> _Extract_:

========================================

Back to Technology

Complete Database Mastery Part 15: Capstone Projects

January 31, 2026 Wasil Zafar 50 min read

Apply your database mastery with portfolio-ready capstone projects. Build an e-commerce system, real-time analytics pipeline, multi-tenant SaaS platform, and global distributed database—complete implementations showcasing production-grade skills.

Table of Contents

  1. Introduction
  2. Project 1: E-Commerce Platform
  3. Project 2: Real-Time Analytics
  4. Project 3: Multi-Tenant SaaS
  5. Project 4: Global Distributed DB
  6. Building Your Portfolio
  7. Series Conclusion

Introduction: Capstone Overview

Capstone projects are your opportunity to synthesize everything you've learned across this series. These four projects demonstrate real-world database design, implementation, and optimization skills that impress employers and clients.

========================================

> _Material provided_:
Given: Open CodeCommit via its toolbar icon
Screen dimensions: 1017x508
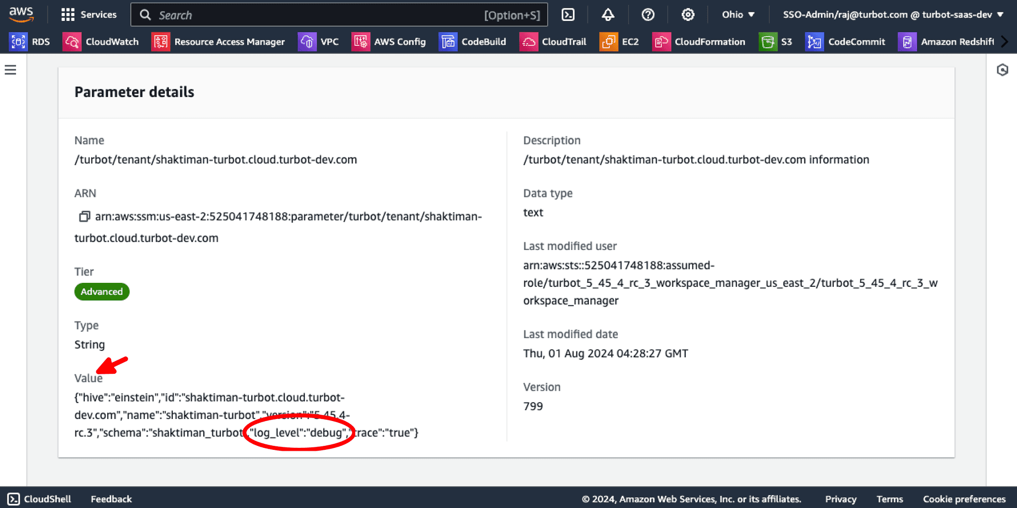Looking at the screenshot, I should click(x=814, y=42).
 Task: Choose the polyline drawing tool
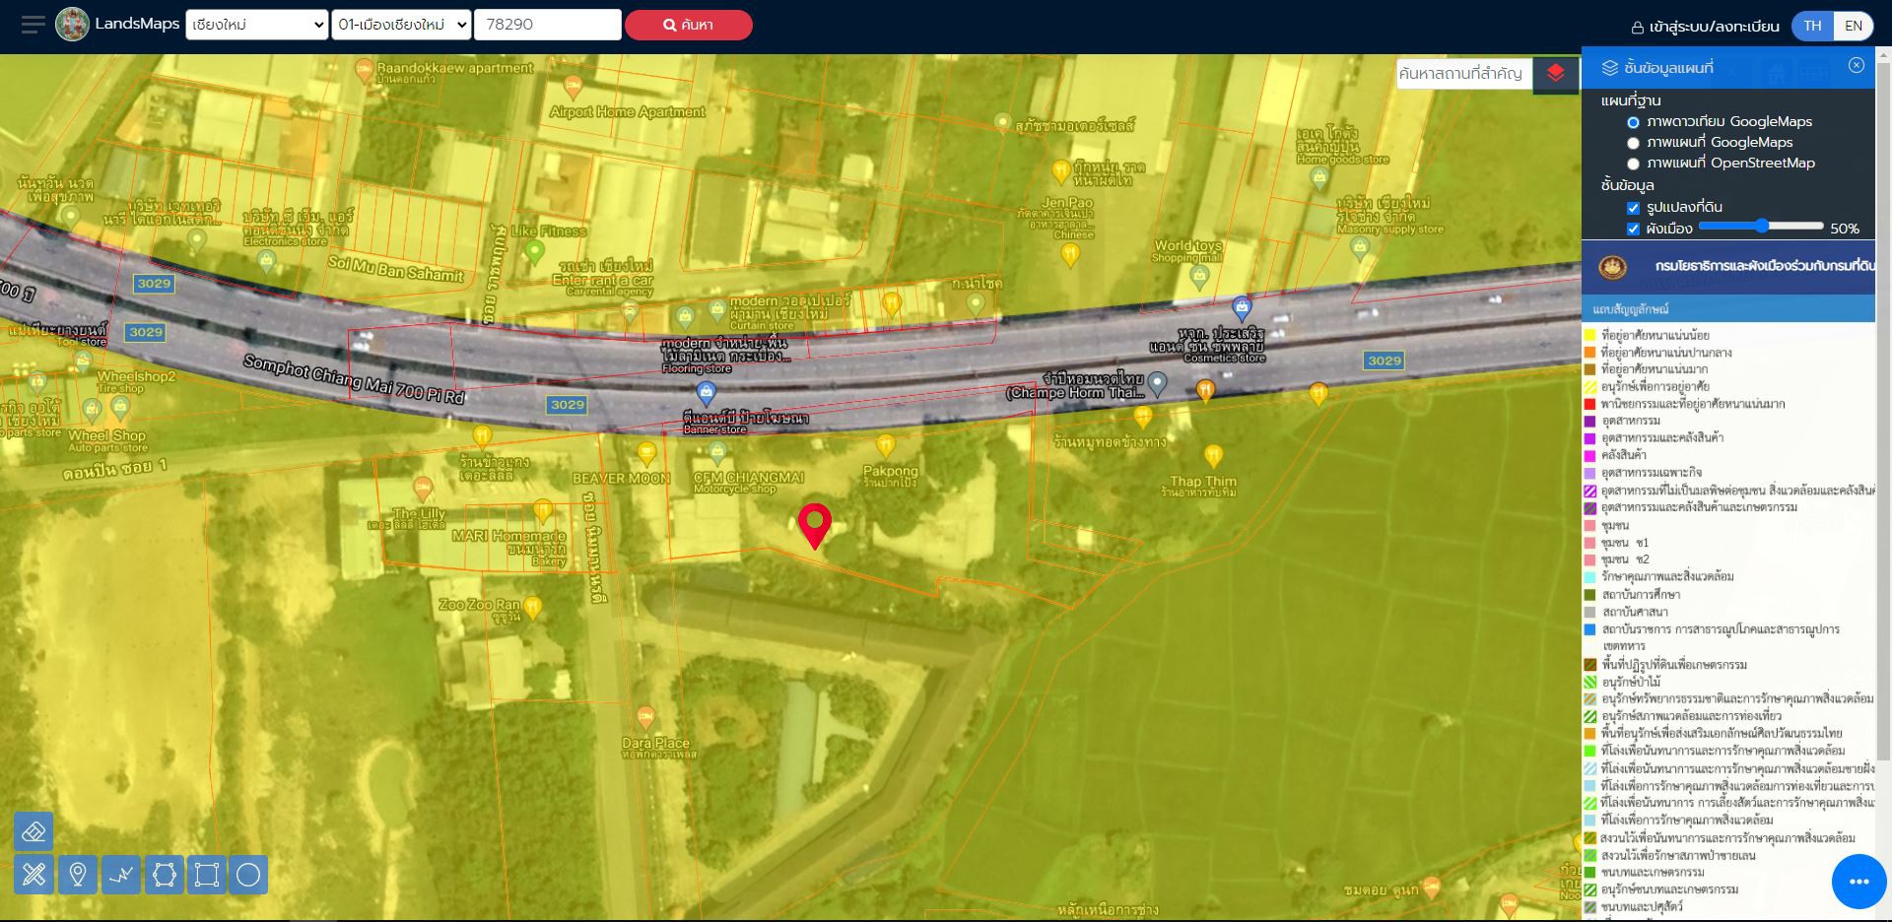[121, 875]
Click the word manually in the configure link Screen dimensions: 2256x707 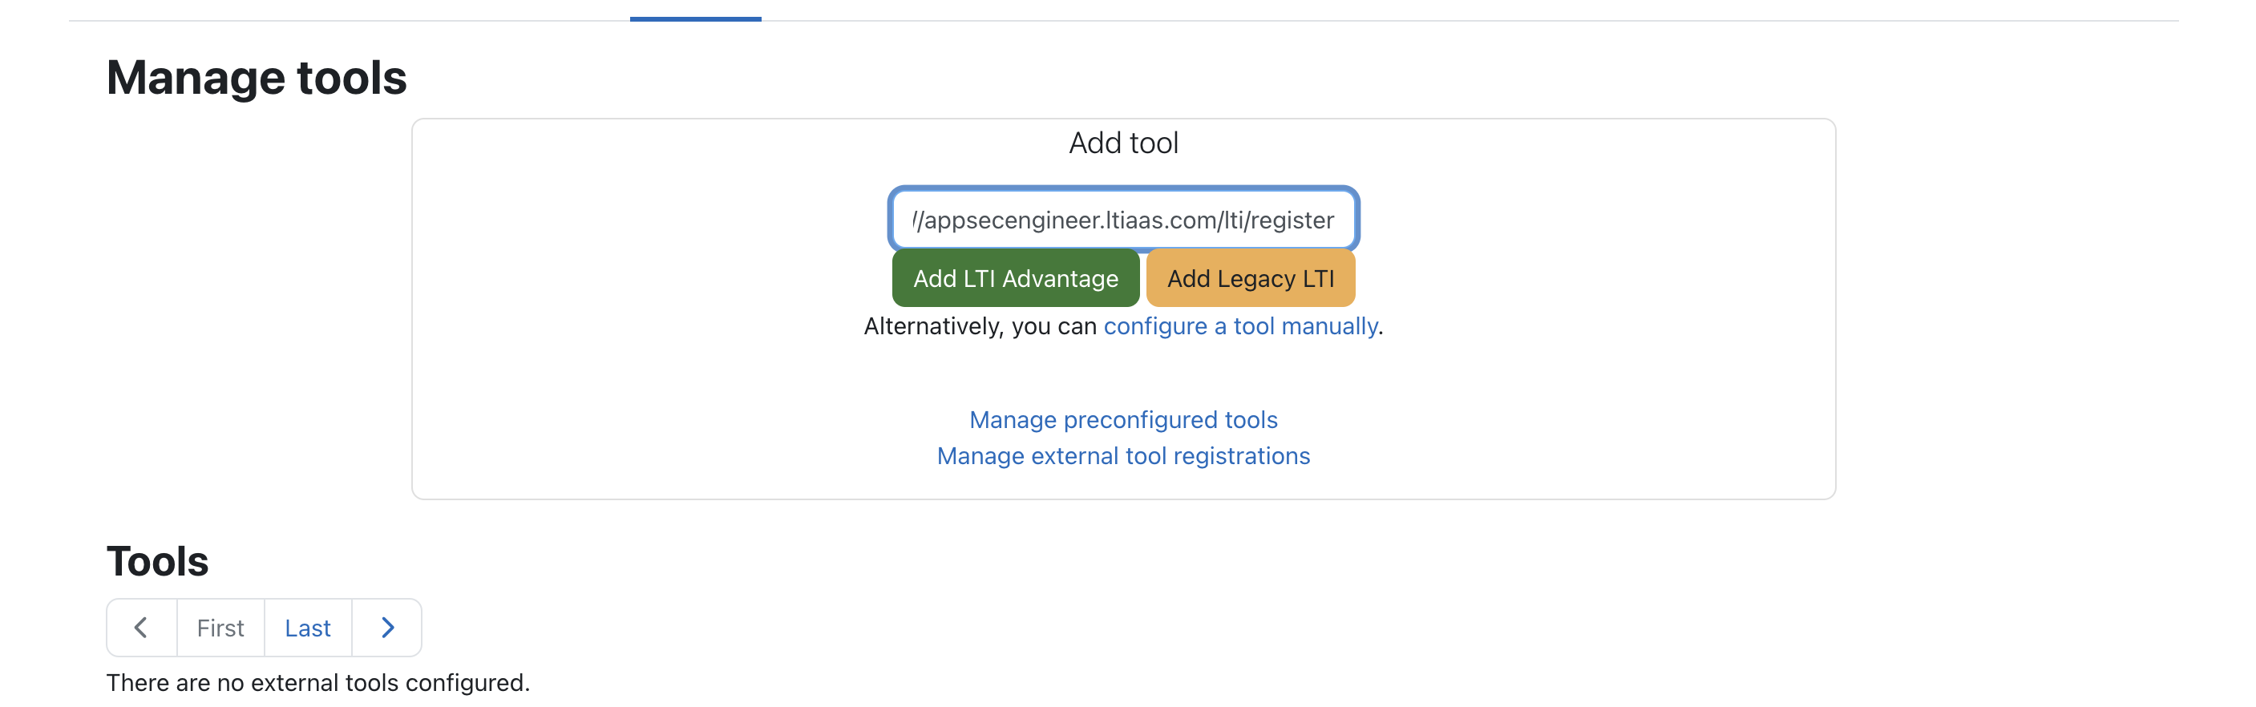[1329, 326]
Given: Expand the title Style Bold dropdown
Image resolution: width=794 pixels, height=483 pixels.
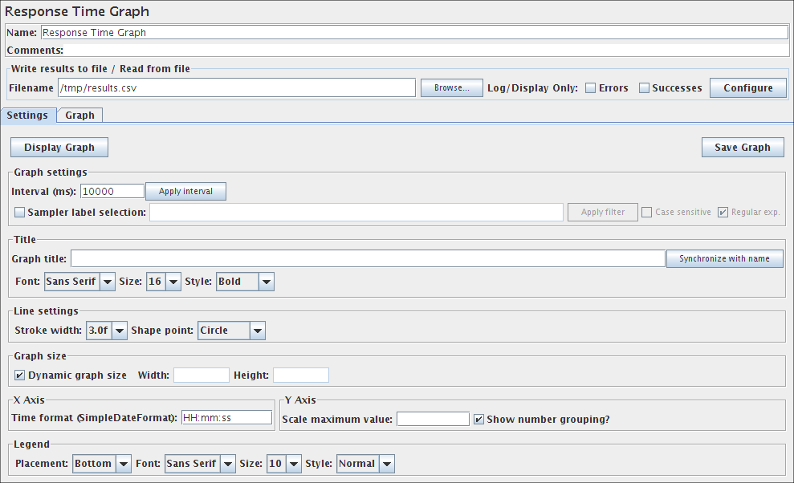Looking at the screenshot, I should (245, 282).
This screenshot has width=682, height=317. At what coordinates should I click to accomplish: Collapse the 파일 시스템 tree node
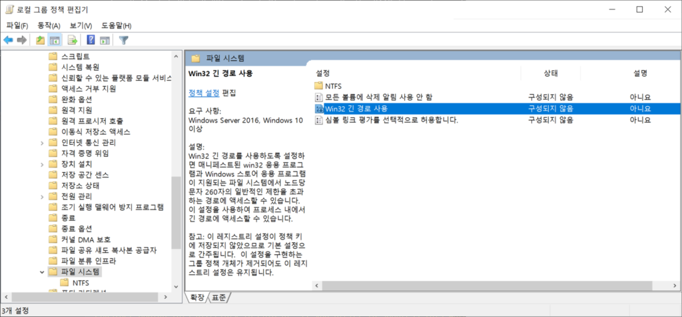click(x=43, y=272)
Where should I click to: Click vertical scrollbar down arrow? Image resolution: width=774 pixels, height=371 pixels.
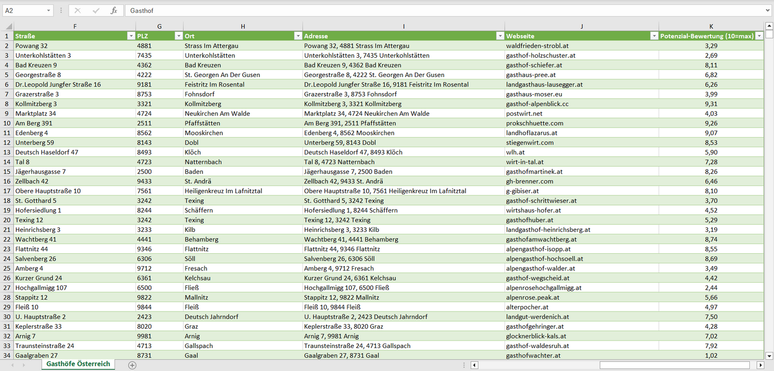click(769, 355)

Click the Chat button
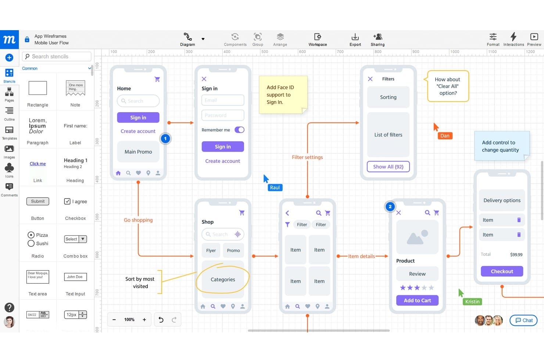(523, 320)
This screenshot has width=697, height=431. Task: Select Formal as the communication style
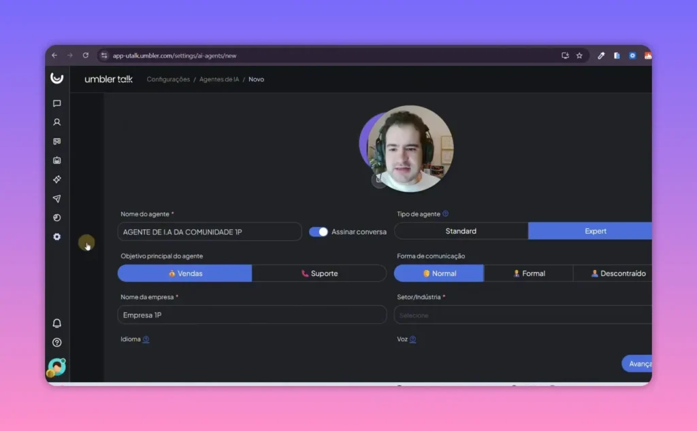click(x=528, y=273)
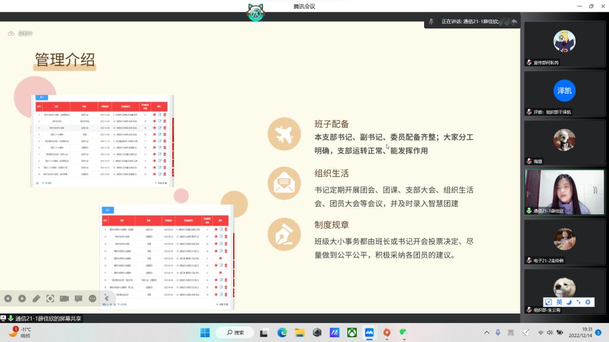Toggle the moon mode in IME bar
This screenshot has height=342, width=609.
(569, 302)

========================================

> _Set tasks_:
[1] State whether each statement agrees with the capstone projects page, answering yes or no and quoting the words that decide it: (a) the page covers four capstone projects; (b) it is listed as a 30-minute read; (c) the third project is a multi-tenant SaaS platform.
[2] In the capstone projects page, rewrite everything from "Apply your database" down to "showcasing production-grade skills.", putting "online store" in place of "e-commerce system".
None of the material is needed here.

> _Answers in order_:
[1]
(a) Yes: "These four projects demonstrate real-world database design, implementation, and optimization skills"
(b) No: "50 min read"
(c) Yes: "Project 3: Multi-Tenant SaaS"

[2]
Apply your database mastery with portfolio-ready capstone projects. Build an online store, real-time analytics pipeline, multi-tenant SaaS platform, and global distributed database—complete implementations showcasing production-grade skills.